The same thing happens with my Roku box (which is roku.homenet.ecb): I can see all my stuff, but if I try to play something, I’ll get that same “remote watch pass” pop-up.

After digging around in Plex, I was looking at its console and came across the following log entry:

Request came in with unrecognized domain / IP ‘server.homenet.ecb’ in header Host; treating as non-local

On a hunch, I then pointed my browser at 192.168.100.252:32400 (that’s the IP for server.homenet.ecb), and I can play stuff with no problems.

On the Roku, I found that I could add a “manual connection” to 192.168.100.252:32400; when I do that, I can also see–and play–everything Plex is serving.

But this is a kludge, particularly since Plex (the company) will happily reference the “supposedly non-local and non-playable” server.homenet.ecb:32400, which my Roku will dutifully show me preferentially over the manually-connected 192.168.100.252:32400.

All this used to work using only server.homenet.ecb:32400 from any machine on my home network. Even browsing to Plex’s site (plex.tv) from a machine on my network and using the “Open Plex” button would bring up a fully-functional view of server.homenet.ecb:32400.

I added “server.homenet.ecb” to Plex’s “Local Networks” list in its configuration, but that didn’t work.

As I’m typing this, I just realized that, no matter what system I’m attempting to connect to server.homenet.ecb:32400 from, Plex’s console always logs the request coming in as server.homenet.ecb. Shouldn’t I see either the FQDN (or at least the IP) of the requesting system?

If anyone could shed some light on this (or even just ask me questions that’ll help me figure it out myself), I’d greatly appreciate it.

Just wanted to post a quick update to close out this thread.

I’ve decided to just access it via IP address.

I’m annoyed that something that “just worked” under the FreeBSD-based TrueNAS line has proven to be either something that’s no longer possible or, more likely, something that’s possible, but only under some permutation of settings across Plex Media Server, Docker, TrueNAS, and plex.tv that I’ve not discovered.

I had this problem as well, after pulling half my hair out I found the solution. To trick the plex into ‘recognizing’ the domain… the domain plex.domain.tld needs to be set as the shortname in the container or vm hosting the plex, and it works!

Thanks for your response! I want to make sure I’m completely understanding what you’re saying. Where you typed “…the domain plex.domain.tld”, what do you mean, exactly? Do you mean the fully-qualified domain name for the machine running my server (in my case, that would be “server.homenet.ecb”), or do you mean something else?

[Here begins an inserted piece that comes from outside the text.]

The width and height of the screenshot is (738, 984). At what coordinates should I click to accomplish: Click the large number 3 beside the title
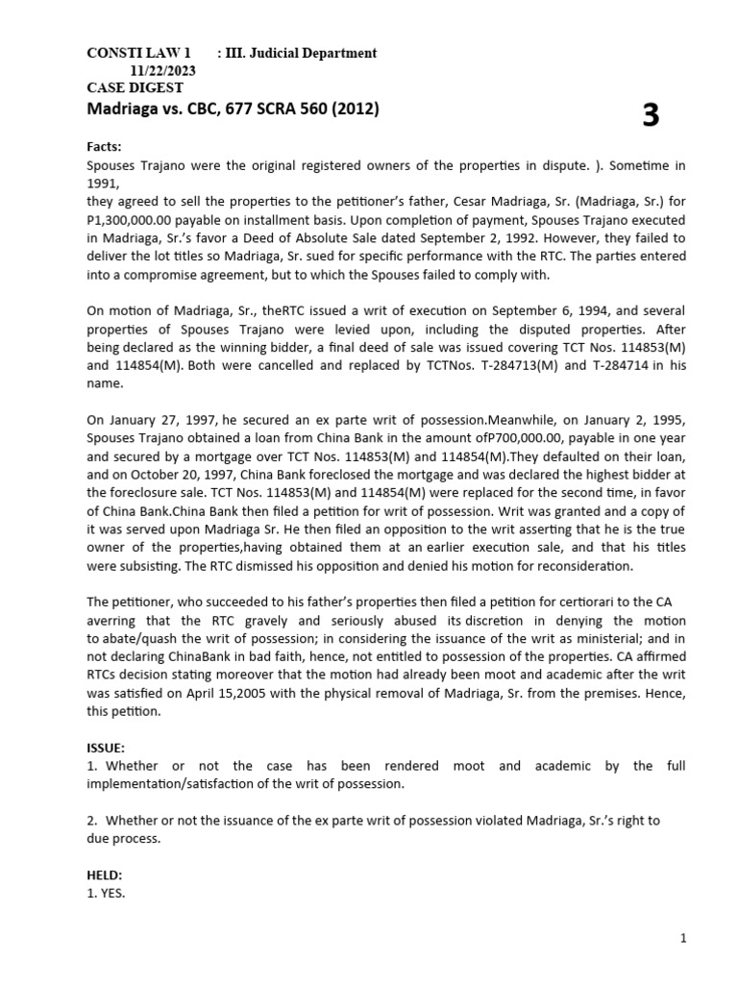(x=651, y=116)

Yes, in your case server.homenet.ecb domain the shortname would be ‘server’ so when the Plex is Authenticating its lookup is searching for server.homenet.ecb which it sees as unrecognized but ‘server’ is recognized as it is the host itself. So if you can change the shortname to match the fqdn such as server.homenet.ecb.homenet.ecb where the shortname covers the full fqdn as ‘server.homenet.ecb’ this will trick the Plex into recognizing the fqdn. Hope that makes sense. Although I’m not using a TrueNAS and using a proxmox container I think it’s all the same. If the hostname shortname matches your set fqdn the Plex will recognize it during authentication

Thanks for the clarification; I’ll give it a try.